━━━ Source material

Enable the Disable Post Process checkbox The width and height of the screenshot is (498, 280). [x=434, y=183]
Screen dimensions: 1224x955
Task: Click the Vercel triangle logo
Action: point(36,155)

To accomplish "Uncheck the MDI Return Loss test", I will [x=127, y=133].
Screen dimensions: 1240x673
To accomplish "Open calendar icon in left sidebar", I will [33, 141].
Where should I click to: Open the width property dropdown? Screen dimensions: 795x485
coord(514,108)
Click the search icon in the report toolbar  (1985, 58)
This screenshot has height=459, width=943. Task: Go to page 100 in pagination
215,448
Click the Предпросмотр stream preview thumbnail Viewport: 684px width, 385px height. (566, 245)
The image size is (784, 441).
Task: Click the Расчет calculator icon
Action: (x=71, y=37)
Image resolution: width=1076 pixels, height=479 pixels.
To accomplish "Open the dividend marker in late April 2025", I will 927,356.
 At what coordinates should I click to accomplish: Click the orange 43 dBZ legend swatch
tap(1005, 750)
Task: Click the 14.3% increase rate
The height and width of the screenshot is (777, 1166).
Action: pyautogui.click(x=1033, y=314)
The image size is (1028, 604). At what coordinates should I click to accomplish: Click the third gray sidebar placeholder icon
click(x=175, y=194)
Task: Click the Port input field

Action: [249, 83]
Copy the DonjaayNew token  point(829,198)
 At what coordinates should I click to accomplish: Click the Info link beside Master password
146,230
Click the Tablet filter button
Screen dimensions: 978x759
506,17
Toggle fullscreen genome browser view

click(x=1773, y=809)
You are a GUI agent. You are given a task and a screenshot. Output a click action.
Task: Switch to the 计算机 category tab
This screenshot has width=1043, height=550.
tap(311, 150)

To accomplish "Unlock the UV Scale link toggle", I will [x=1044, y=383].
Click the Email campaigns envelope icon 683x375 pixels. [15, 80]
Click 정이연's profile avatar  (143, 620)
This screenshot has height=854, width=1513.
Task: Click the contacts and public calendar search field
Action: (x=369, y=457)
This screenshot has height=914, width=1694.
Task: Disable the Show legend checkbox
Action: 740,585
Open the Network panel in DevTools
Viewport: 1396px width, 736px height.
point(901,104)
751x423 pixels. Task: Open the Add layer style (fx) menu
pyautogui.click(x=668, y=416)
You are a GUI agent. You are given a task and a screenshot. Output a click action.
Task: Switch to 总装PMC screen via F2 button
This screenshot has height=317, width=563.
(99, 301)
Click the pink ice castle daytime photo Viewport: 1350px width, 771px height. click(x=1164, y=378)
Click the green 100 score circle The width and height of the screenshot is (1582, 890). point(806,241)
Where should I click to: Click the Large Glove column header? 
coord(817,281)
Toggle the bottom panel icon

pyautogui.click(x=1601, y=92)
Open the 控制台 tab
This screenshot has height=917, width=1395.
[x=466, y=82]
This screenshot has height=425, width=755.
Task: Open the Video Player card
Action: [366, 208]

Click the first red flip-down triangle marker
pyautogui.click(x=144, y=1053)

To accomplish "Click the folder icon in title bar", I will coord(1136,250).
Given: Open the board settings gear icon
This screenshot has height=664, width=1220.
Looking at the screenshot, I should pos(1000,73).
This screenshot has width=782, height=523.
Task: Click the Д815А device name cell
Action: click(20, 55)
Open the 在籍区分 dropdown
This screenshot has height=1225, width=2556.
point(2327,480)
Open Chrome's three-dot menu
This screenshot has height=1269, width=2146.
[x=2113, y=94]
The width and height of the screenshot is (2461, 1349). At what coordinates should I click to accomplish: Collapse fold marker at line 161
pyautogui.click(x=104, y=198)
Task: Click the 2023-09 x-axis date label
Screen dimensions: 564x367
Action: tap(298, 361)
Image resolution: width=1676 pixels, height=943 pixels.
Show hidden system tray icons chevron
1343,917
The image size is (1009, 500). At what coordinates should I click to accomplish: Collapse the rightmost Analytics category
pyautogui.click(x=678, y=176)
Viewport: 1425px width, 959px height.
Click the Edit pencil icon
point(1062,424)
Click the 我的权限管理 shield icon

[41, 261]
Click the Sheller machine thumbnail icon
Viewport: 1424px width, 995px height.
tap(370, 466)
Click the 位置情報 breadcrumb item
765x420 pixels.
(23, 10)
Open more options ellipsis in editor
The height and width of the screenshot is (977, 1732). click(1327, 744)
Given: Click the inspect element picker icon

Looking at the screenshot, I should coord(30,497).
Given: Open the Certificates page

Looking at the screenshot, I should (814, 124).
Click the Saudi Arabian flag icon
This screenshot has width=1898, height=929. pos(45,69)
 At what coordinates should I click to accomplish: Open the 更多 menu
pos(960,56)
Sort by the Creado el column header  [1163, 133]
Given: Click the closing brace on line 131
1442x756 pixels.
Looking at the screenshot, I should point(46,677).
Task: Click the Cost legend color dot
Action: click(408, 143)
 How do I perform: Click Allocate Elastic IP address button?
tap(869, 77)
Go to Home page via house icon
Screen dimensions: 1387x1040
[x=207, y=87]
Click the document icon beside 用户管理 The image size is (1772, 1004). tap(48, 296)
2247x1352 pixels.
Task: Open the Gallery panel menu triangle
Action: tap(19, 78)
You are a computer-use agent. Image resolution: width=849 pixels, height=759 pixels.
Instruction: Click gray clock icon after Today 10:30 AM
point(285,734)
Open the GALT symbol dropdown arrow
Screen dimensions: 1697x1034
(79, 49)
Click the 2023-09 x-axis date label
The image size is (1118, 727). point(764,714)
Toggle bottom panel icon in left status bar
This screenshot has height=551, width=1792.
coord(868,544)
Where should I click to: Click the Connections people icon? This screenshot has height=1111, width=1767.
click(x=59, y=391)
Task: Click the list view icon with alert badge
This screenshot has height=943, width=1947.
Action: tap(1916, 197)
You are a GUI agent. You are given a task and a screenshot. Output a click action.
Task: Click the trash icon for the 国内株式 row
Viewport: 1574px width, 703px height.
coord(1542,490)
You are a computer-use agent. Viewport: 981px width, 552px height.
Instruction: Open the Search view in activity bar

━━━━━━

▸ Exercise description
Could you retype every line of the data exactly?

▸ Exercise output
Enable the Disable Post Process checkbox The width and height of the screenshot is (498, 280). [x=434, y=183]
Screen dimensions: 1224x955
Task: Click the Vercel triangle logo
Action: point(36,155)

To accomplish "Uncheck the MDI Return Loss test", I will [x=127, y=133].
Screen dimensions: 1240x673
To accomplish "Open calendar icon in left sidebar", I will [33, 141].
Where should I click to: Open the width property dropdown? Screen dimensions: 795x485
coord(514,108)
Click the search icon in the report toolbar  (1985, 58)
This screenshot has height=459, width=943. Task: Go to page 100 in pagination
215,448
Click the Предпросмотр stream preview thumbnail Viewport: 684px width, 385px height. (566, 245)
The image size is (784, 441).
Task: Click the Расчет calculator icon
Action: (x=71, y=37)
Image resolution: width=1076 pixels, height=479 pixels.
To accomplish "Open the dividend marker in late April 2025", I will 927,356.
 At what coordinates should I click to accomplish: Click the orange 43 dBZ legend swatch
tap(1005, 750)
Task: Click the 14.3% increase rate
The height and width of the screenshot is (777, 1166).
Action: pyautogui.click(x=1033, y=314)
The image size is (1028, 604). At what coordinates should I click to accomplish: Click the third gray sidebar placeholder icon
click(x=175, y=194)
Task: Click the Port input field

Action: [249, 83]
Copy the DonjaayNew token  point(829,198)
 At what coordinates should I click to accomplish: Click the Info link beside Master password
146,230
Click the Tablet filter button
Screen dimensions: 978x759
506,17
Toggle fullscreen genome browser view

click(x=1773, y=809)
You are a GUI agent. You are given a task and a screenshot. Output a click action.
Task: Switch to the 计算机 category tab
This screenshot has width=1043, height=550.
tap(311, 150)

To accomplish "Unlock the UV Scale link toggle", I will [x=1044, y=383].
Click the Email campaigns envelope icon 683x375 pixels. [15, 80]
Click 정이연's profile avatar  (143, 620)
This screenshot has height=854, width=1513.
Task: Click the contacts and public calendar search field
Action: (x=369, y=457)
This screenshot has height=914, width=1694.
Task: Disable the Show legend checkbox
Action: 740,585
Open the Network panel in DevTools
Viewport: 1396px width, 736px height.
point(901,104)
751x423 pixels. Task: Open the Add layer style (fx) menu
pyautogui.click(x=668, y=416)
You are a GUI agent. You are given a task and a screenshot. Output a click action.
Task: Switch to 总装PMC screen via F2 button
This screenshot has height=317, width=563.
(99, 301)
Click the pink ice castle daytime photo Viewport: 1350px width, 771px height. click(x=1164, y=378)
Click the green 100 score circle The width and height of the screenshot is (1582, 890). point(806,241)
Where should I click to: Click the Large Glove column header? 
coord(817,281)
Toggle the bottom panel icon

pyautogui.click(x=1601, y=92)
Open the 控制台 tab
This screenshot has height=917, width=1395.
[x=466, y=82]
This screenshot has height=425, width=755.
Task: Open the Video Player card
Action: [366, 208]

Click the first red flip-down triangle marker
pyautogui.click(x=144, y=1053)

To accomplish "Click the folder icon in title bar", I will coord(1136,250).
Given: Open the board settings gear icon
This screenshot has height=664, width=1220.
Looking at the screenshot, I should pos(1000,73).
This screenshot has width=782, height=523.
Task: Click the Д815А device name cell
Action: click(20, 55)
Open the 在籍区分 dropdown
This screenshot has height=1225, width=2556.
point(2327,480)
Open Chrome's three-dot menu
This screenshot has height=1269, width=2146.
[x=2113, y=94]
The width and height of the screenshot is (2461, 1349). At what coordinates should I click to accomplish: Collapse fold marker at line 161
pyautogui.click(x=104, y=198)
Task: Click the 2023-09 x-axis date label
Screen dimensions: 564x367
Action: tap(298, 361)
Image resolution: width=1676 pixels, height=943 pixels.
Show hidden system tray icons chevron
1343,917
The image size is (1009, 500). At what coordinates should I click to accomplish: Collapse the rightmost Analytics category
pyautogui.click(x=678, y=176)
Viewport: 1425px width, 959px height.
Click the Edit pencil icon
point(1062,424)
Click the 我的权限管理 shield icon

[41, 261]
Click the Sheller machine thumbnail icon
Viewport: 1424px width, 995px height.
tap(370, 466)
Click the 位置情報 breadcrumb item
765x420 pixels.
(23, 10)
Open more options ellipsis in editor
The height and width of the screenshot is (977, 1732). click(1327, 744)
Given: Click the inspect element picker icon

Looking at the screenshot, I should coord(30,497).
Given: Open the Certificates page

Looking at the screenshot, I should (814, 124).
Click the Saudi Arabian flag icon
This screenshot has width=1898, height=929. pos(45,69)
 At what coordinates should I click to accomplish: Open the 更多 menu
pos(960,56)
Sort by the Creado el column header  [1163, 133]
Given: Click the closing brace on line 131
1442x756 pixels.
Looking at the screenshot, I should point(46,677).
Task: Click the Cost legend color dot
Action: click(408, 143)
 How do I perform: Click Allocate Elastic IP address button?
tap(869, 77)
Go to Home page via house icon
Screen dimensions: 1387x1040
[x=207, y=87]
Click the document icon beside 用户管理 The image size is (1772, 1004). tap(48, 296)
2247x1352 pixels.
Task: Open the Gallery panel menu triangle
Action: tap(19, 78)
You are a computer-use agent. Image resolution: width=849 pixels, height=759 pixels.
Instruction: Click gray clock icon after Today 10:30 AM
point(285,734)
Open the GALT symbol dropdown arrow
Screen dimensions: 1697x1034
(79, 49)
Click the 2023-09 x-axis date label
The image size is (1118, 727). point(764,714)
Toggle bottom panel icon in left status bar
This screenshot has height=551, width=1792.
coord(868,544)
Where should I click to: Click the Connections people icon? This screenshot has height=1111, width=1767.
click(x=59, y=391)
Task: Click the list view icon with alert badge
This screenshot has height=943, width=1947.
Action: tap(1916, 197)
You are a GUI agent. You are given a task and a screenshot. Output a click action.
Task: Click the trash icon for the 国内株式 row
Viewport: 1574px width, 703px height.
coord(1542,490)
You are a computer-use agent. Viewport: 981px width, 552px height.
Instruction: Open the Search view in activity bar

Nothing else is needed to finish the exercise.